**DIRECTIONS FOR THIS TASK**
Copy all of the lines below without changing anything.

Data records:
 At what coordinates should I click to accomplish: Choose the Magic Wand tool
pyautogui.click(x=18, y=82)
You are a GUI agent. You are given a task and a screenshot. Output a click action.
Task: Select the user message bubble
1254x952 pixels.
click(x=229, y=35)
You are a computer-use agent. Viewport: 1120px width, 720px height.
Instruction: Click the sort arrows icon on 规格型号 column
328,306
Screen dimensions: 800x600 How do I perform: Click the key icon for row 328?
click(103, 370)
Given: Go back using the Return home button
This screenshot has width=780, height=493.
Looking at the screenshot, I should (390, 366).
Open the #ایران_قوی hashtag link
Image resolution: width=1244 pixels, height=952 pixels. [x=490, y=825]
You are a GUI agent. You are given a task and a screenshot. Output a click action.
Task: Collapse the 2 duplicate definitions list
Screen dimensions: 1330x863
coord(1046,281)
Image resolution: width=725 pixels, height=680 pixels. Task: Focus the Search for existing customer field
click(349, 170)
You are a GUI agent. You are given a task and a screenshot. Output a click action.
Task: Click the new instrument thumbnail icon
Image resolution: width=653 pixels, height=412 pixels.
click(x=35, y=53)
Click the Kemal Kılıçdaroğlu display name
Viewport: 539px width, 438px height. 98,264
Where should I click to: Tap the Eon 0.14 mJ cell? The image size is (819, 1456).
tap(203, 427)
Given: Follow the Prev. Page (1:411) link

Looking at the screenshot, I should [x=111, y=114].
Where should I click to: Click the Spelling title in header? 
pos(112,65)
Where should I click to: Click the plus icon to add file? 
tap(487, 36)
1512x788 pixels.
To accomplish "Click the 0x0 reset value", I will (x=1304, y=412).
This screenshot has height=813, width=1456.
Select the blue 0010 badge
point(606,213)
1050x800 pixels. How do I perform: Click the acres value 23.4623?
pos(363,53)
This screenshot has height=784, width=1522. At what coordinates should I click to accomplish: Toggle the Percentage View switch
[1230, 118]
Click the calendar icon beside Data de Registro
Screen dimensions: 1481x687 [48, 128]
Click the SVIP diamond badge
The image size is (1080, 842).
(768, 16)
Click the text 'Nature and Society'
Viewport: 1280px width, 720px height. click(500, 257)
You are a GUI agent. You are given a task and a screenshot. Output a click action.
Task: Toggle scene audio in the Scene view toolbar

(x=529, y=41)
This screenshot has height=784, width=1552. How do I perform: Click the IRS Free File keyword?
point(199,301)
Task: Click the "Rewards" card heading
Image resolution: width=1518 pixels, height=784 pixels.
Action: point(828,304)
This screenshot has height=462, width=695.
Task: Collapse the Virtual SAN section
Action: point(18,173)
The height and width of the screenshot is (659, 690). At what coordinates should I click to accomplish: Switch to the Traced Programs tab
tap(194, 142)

**EXPECTED ANSWER**
 At what coordinates should I click to accomplish: Choose the Magic Wand tool
pyautogui.click(x=18, y=82)
You are a GUI agent. You are given a task and a screenshot. Output a click action.
Task: Select the user message bubble
1254x952 pixels.
click(x=229, y=35)
You are a computer-use agent. Viewport: 1120px width, 720px height.
Instruction: Click the sort arrows icon on 规格型号 column
328,306
Screen dimensions: 800x600 How do I perform: Click the key icon for row 328?
click(103, 370)
Given: Go back using the Return home button
This screenshot has width=780, height=493.
Looking at the screenshot, I should (390, 366).
Open the #ایران_قوی hashtag link
Image resolution: width=1244 pixels, height=952 pixels. [x=490, y=825]
You are a GUI agent. You are given a task and a screenshot. Output a click action.
Task: Collapse the 2 duplicate definitions list
Screen dimensions: 1330x863
coord(1046,281)
Image resolution: width=725 pixels, height=680 pixels. Task: Focus the Search for existing customer field
click(349, 170)
You are a GUI agent. You are given a task and a screenshot. Output a click action.
Task: Click the new instrument thumbnail icon
Image resolution: width=653 pixels, height=412 pixels.
click(x=35, y=53)
Click the Kemal Kılıçdaroğlu display name
Viewport: 539px width, 438px height. 98,264
Where should I click to: Tap the Eon 0.14 mJ cell? The image size is (819, 1456).
tap(203, 427)
Given: Follow the Prev. Page (1:411) link

Looking at the screenshot, I should [x=111, y=114].
Where should I click to: Click the Spelling title in header? 
pos(112,65)
Where should I click to: Click the plus icon to add file? 
tap(487, 36)
1512x788 pixels.
To accomplish "Click the 0x0 reset value", I will (x=1304, y=412).
This screenshot has height=813, width=1456.
Select the blue 0010 badge
point(606,213)
1050x800 pixels. How do I perform: Click the acres value 23.4623?
pos(363,53)
This screenshot has height=784, width=1522. At what coordinates should I click to accomplish: Toggle the Percentage View switch
[1230, 118]
Click the calendar icon beside Data de Registro
Screen dimensions: 1481x687 [48, 128]
Click the SVIP diamond badge
The image size is (1080, 842).
(768, 16)
Click the text 'Nature and Society'
Viewport: 1280px width, 720px height. click(500, 257)
You are a GUI agent. You are given a task and a screenshot. Output a click action.
Task: Toggle scene audio in the Scene view toolbar

(x=529, y=41)
This screenshot has height=784, width=1552. How do I perform: Click the IRS Free File keyword?
point(199,301)
Task: Click the "Rewards" card heading
Image resolution: width=1518 pixels, height=784 pixels.
Action: point(828,304)
This screenshot has height=462, width=695.
Task: Collapse the Virtual SAN section
Action: point(18,173)
The height and width of the screenshot is (659, 690). At what coordinates should I click to accomplish: Switch to the Traced Programs tab
tap(194, 142)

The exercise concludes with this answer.